Don’t wait until the last minute to try to figure out what your financial situation will be, what questions you may have and any help you may need.

“You have to know where you are and not just put your head in the sand,” he said.

You may also have to pick and choose what bills to pay.

“You want to prioritize what debt you can pay back and really focus on prioritizing debt secured by your house, car, and necessities like utilities, student loans and unpaid federal taxes,” said Washington, D.C.-based Leo Tucker, managing partner at Northwestern Mutual.

After that, focus on credit cards and other debt, he added.

If you need money, you still have time to take the emergency withdrawal from your retirement plan. The CARES Act allows those affected by the pandemic to take out up to $100,000 from their 401(k), 403(b) or individual retirement accounts. Like the other provisions, it expires at the end of December.

Another option is taking a loan from a permanent life insurance policy that has accumulated cash, if you have one, Tucker noted. Unlike term insurance, a permanent policy covers you for life. You may also use the policy as possible collateral for a bank loan, he suggested.

Ban on evictions

A banner on a controlled rent building in Washington, D.C., on Aug. 9, 2020.

ERIC BARADAT | AFP | Getty Images

The CARES Act eviction moratorium expired in July. In September, the Centers for Disease Control stepped in and made it illegal for landlords to evict most tenants who couldn’t afford to pay their rent. Those protections end Dec. 31.

Despite the ban, evictions have still been happening across the country. Landlords have filed for 151,165 evictions during the pandemic, according to Princeton University’s Eviction Lab.

Still, come Jan. 1, an estimated 6.7 million renter households face the risk of being evicted, according to the Low Income Housing Coalition.

Then there’s the issue of paying back your rent. The CDC moratorium only covers evictions, so renters are still on the hook for the rent they didn’t pay, plus any penalties or interest that may be tacked on.

If you can’t pay up, talk with your landlord about a possible grace period or temporarily reducing your payment.

“There were people maybe not willing to negotiate on rent at the beginning of this but this has gone on for so long, it has become a reality you can’t ignore,” said Browning, who has been hearing stories about landlords more willing to strike agreements now.

The key is to do it early, so you can start to think about alternative plans if an arrangement can’t be reached.

Pause on student loan payments

ROBYN BECK | AFP | Getty Images

Those with student loans were given a break on making payments until the end of the year.
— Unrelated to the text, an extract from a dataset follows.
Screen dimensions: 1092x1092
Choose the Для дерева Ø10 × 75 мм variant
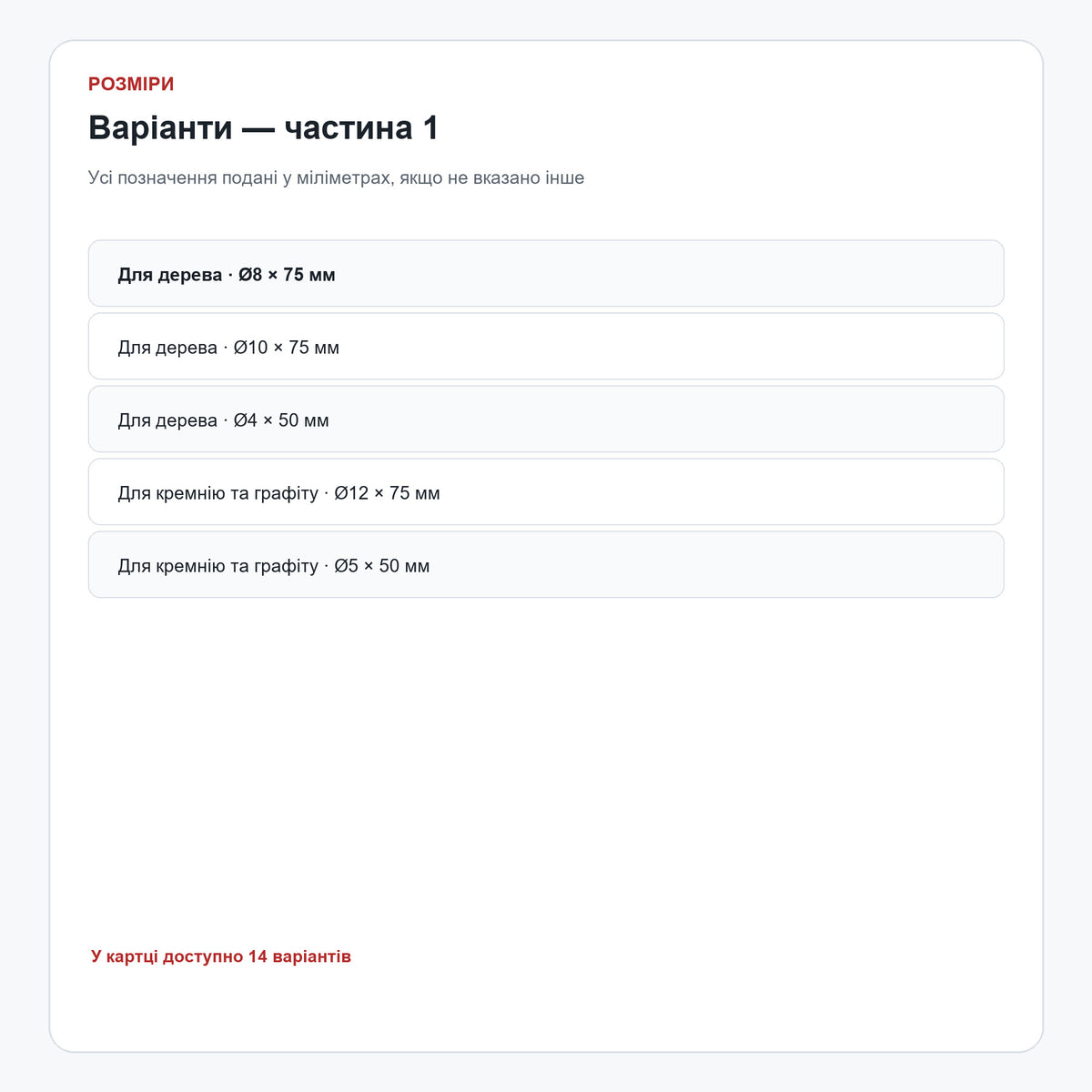coord(546,346)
That means in January, 42 million borrowers will have to start paying up again.

If you can’t afford to make your payments, you have several options, according to Betsy Mayotte, president and founder of the Institute of Student Loan Advisors.

First, look at income-driven repayment plans. As the name suggests, what you pay is determined by the amount of money you make. Unemployment insurance counts towards that income. The balance is forgiven after a set amount of time, typically 20 years to 25 years. If your income is very low, you could end up with a $0 payment.

If you don’t qualify, another option is applying for an unemployment deferment. You don’t even have to be fully out of work, just logging less than 30 hours a week and actively seeking a full-time job, Mayotte said.

If your income is very low and you are receiving some type of government assistance, like food stamps, you can apply for an economic hardship deferment.

A last resort is forbearance, Mayotte said. Interest occurs on the loans and if you can’t pay that interest, it ends up getting added to the principal.

Whatever you decide, you’ll have to have patience since millions of people will be entering repayment at the same time, she said.

“Borrowers should be planning ahead,” she said. “If they think they need that type of relief, they should be filing their paperwork now.”